November 14th, 2012

Roof plans that need help from elevation views



ROOF 2

Roof plans should be a simple bunch.  Measure the overhangs, center some ridges, draw 45 degree angles along the hips and Bam! Roof plan.  Of course, those of us spending way too much time measuring the real world know that it’s not always so smooth.  Sometimes we can’t even draw an accurate roof plan with drawing at least two of the corresponding elevation views.  Check out the south & west elevations of this beautiful home.

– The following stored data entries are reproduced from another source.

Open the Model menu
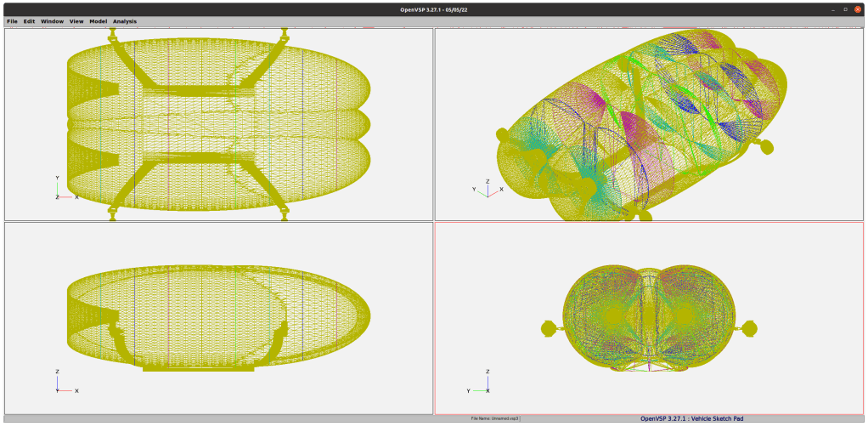click(x=99, y=21)
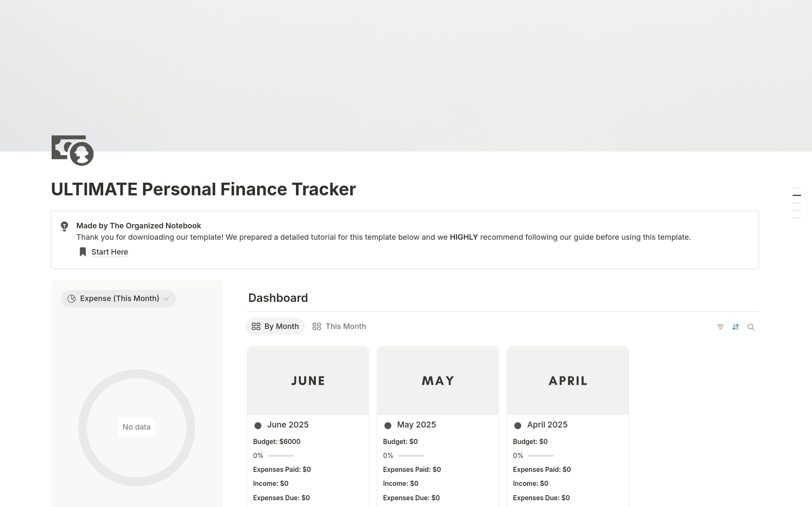The image size is (812, 507).
Task: Click the dot icon next to April 2025
Action: point(518,425)
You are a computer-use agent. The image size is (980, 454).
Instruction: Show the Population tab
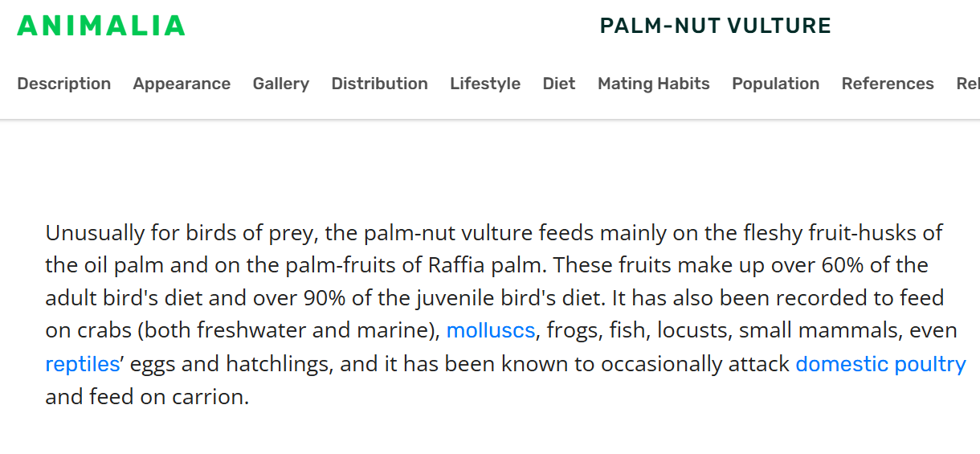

In this case we needed to go back and forth between the roof plan and the two elevations in order to make sure the roof plan was accurate.


November 2nd, 2012

Creating a Building Information Model of a Custom House



While we normally measure buildings to generate our drawings, sometimes we work from sets of two-dimensional architectural drawings. In this case, the challenge was to work from a set including exterior elevations, plans and a section in order to create what is called a building information model. The drawings were done in the late Seventies, when people were drawing by hand as opposed to using CAD, meaning that dimensions and alignment were not always accurate. Even now, with CAD as the industry standard, drawings are still prone to error when it comes to coordinating multiple two-dimensional views of a complex three-dimensional shape

With the arrival of new CAD software that automatically makes all 2D representations part of a 3D model that contains all the information about a project, known as a building information model, if alignments are off there will be error messages and glaring mistakes in the model. Take this process rendering for example. When the vertical stone element was extruded based on the two-dimensional hand drawings we were given, all of a sudden other walls began to intersect that stone element. That was impossible in the 2D era. The rendering also shows the limitations of building information modeling (BIM), because if you compare it to the photograph the pitch of the roof is different. The BIM model has an obvious hole in it where the roof is supposed to angle down to the right and overhang toward the adjacent slope. Overall, BIM is a great way to make sure that all of the two-dimensional drawings line up perfectly, because they are all based on one 3D model. Often, however, in order to do things accurate to the way they are (supposed to be) constructed, it requires that the software ‘understands’ whether or not an angled surface is supposed to be a roof or a wall, for instance. In the real world, BIM is the best thing ever for repetitive buildings made of standard parts. Customization in the software (Revit in this case) is still cumbersome for projects that require uniquely crafted details in their construction.


November 2nd, 2012

Creating a Building Information Model of a Custom House (Part 2)



TEST FILE

In part one of this two-part entry, we saw how BIM is still difficult for smaller projects (such as detached houses) that have been highly customized. In this entry, I am showing the changes that were made after surveying the building. In most cases, this made the project easier to draft. In other cases, the limitations of BIM became obvious once I discovered the reality behind the way different features were constructed, many of which were not obvious from the hand drawings mentioned in part one. And all the mistakes are still obvious when examining the 3D model. The 2D drawings that BIM creates are still solid when you have the true dimensions of the rooms, which is much easier to achieve by visiting the site and measuring the project than by drafting from someone else’s (non-BIM) documentation.